United States District Court, E.D. Arkansas, Western Division
Jan 14, 2011
CASE NO. 4:07-CR-00236(1) GTE (E.D. Ark. Jan. 14, 2011)

Opinion

CASE NO. 4:07-CR-00236(1) GTE.

January 14, 2011


ORDER


Petitioner Jermaine Tyrone Jones, proceeding pro se, has filed a motion to reduce sentence. For the following reasons, the motion is denied.

The motion is improperly styled as an "Order," but it was docketed as a motion to reduce sentence.

I. Background

The record reflects that on August 7, 2007, pursuant to a written plea agreement, Jones entered a plea of guilty to possession with intent to distribute less than 50 kilograms of marijuana, a violation of 21 U.S.C. § 841(a)(1). On September 17, 2008, Jones came before this Court for sentencing. The Court imposed a sentence of 60 months' imprisonment, three years' supervised release, and a $100 special assessment. Judgment was entered on September 18, 2008. Jones did not appeal.

On December 3, 2010, Jones filed the motion for sentence reduction now before the Court.

II. Discussion

Jones claims that he is entitled to a credit on his federal sentence for the period he was in state custody with a federal detainer. More specifically, Jones asserts that he is entitled to a one-year credit on his federal sentence for the time he served in the custody of the state of Kentucky. Jones apparently was in state custody when the federal charge against him were filed.

The record reflects that on September 13, 2007, an Order was entered directing the U.S. Marshal to file a detainer with the appropriate state authorities to reflect the pending federal charges against him. Order filed September 13, 2007, docket entry # 12.

Whether a prisoner is entitled to credit on his federal sentence for time spent in custody before reporting to begin serving the sentence is controlled by 18 U.S.C. § 3585(b). United States v. Pardue, 363 F.3d 695, 699 (8th Cir. 2004). The statute reads:

(b) Credit for prior custody. — A defendant shall be given credit toward the service of a term of imprisonment for any time he has spent in official detention prior the date the sentence commences —
(1) as a result of the offense for which the sentence was imposed; or
(2) as a result of any other charge for which the defendant was arrested after the commission of the offense for which the sentence was imposed that has not been credited against another sentence.
18 U.S.C. § 3585(b).

Generally, under § 3585(b), a defendant "is entitled to credit for time spent in official detention only if it has not been credited against another sentence." United States v. Dennis, 926 F.2d 768, 770 (1991); see also United States v. Kiefer, 20 F.3d 874, 875-876 n. 1 (8th Cir. 1994) ("Because the time [the petitioner] served in state prison was credited against his Minnesota sentence, he does not appear to be entitled to a sentence credit under § 3585(b), which only allows credit from the time that has not been credited against another sentence.") (omitting internal citations and quotations); United States v. Wilson, 503 U.S. 329, 337 (1992) ("Congress made clear that a defendant could not receive a double credit for his detention time.").

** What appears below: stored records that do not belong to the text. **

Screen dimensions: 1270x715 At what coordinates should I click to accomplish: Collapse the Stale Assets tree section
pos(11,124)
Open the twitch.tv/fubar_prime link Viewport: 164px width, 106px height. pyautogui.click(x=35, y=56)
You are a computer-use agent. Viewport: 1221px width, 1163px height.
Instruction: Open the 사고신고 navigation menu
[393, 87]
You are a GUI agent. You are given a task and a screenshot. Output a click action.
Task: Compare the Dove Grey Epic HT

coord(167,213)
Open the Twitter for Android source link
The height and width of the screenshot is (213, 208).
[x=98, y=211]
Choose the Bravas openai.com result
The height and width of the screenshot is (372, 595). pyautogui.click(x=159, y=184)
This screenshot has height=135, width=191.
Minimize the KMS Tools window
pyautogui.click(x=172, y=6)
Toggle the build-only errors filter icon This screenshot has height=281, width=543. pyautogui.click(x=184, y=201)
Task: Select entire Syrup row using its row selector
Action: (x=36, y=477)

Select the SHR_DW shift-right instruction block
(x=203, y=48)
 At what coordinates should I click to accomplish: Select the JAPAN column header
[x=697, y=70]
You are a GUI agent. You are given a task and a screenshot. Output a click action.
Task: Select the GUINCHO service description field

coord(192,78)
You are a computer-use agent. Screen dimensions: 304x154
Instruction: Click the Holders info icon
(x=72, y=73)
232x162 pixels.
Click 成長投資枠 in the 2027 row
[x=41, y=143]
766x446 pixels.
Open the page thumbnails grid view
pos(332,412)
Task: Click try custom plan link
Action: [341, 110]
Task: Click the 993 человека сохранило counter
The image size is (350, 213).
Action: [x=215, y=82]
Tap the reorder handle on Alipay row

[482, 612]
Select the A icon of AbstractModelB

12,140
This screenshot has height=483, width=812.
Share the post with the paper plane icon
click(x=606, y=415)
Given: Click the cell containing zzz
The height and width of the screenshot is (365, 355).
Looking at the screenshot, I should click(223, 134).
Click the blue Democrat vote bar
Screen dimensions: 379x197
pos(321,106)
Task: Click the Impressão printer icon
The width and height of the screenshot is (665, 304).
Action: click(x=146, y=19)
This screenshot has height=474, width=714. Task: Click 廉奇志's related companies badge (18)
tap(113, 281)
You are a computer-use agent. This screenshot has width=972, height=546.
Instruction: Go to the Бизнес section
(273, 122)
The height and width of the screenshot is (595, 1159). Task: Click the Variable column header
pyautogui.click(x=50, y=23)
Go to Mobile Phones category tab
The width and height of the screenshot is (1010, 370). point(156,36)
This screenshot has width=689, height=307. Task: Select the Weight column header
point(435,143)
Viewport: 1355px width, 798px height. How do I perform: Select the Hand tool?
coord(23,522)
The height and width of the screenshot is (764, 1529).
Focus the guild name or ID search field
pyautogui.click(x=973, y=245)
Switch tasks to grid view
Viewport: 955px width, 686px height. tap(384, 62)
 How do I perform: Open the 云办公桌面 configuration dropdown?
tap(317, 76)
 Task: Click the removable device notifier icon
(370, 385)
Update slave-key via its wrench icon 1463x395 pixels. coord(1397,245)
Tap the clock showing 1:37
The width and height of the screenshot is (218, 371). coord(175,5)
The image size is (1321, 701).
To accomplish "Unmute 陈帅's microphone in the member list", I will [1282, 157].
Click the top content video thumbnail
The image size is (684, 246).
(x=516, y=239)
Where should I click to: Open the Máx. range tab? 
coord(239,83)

The Court does not know why Jones was in state custody or any of the circumstances of such custody. It is unnecessary to inquire further regarding the circumstances of such custody or attempt to determine whether § 3585(b) entitles him to any relief. The Bureau of Prisons ("BOP") must make the initial determination of whether Jones is entitled to credit on his sentence. Pardue, 363 F.3d 695, 699; see also United States v. Hayes, 535 F.3d 907, 910 (8th Cir. 2008) (holding that only the Bureau of Prisons has the authority to determine when a federal sentence commences under § 3585(b)); United States v. Tindall, 455 F.3d 885, 888 (8th Cir. 2006) ("the Bureau of Prisons is responsible for computing the sentence credit after the defendant has begun serving his sentence," making any miscalculation on the sentencing court's part "irrelevant"). Only after a defendant fully exhausts his administrative remedies with the BOP is it appropriate to seek judicial review of any jail-time credit determination. The appropriate procedure for seeking such review is by filing a habeas petition under 28 U.S.C. § 2241. Pardue, 363 F.3d at 699.

III. Conclusion

IT IS HEREBY ORDERED THAT Defendant/Movant Jermaine Tyrone Jones's Motion for Sentence Reduction (docket entry # 42) be, and it is hereby, DENIED.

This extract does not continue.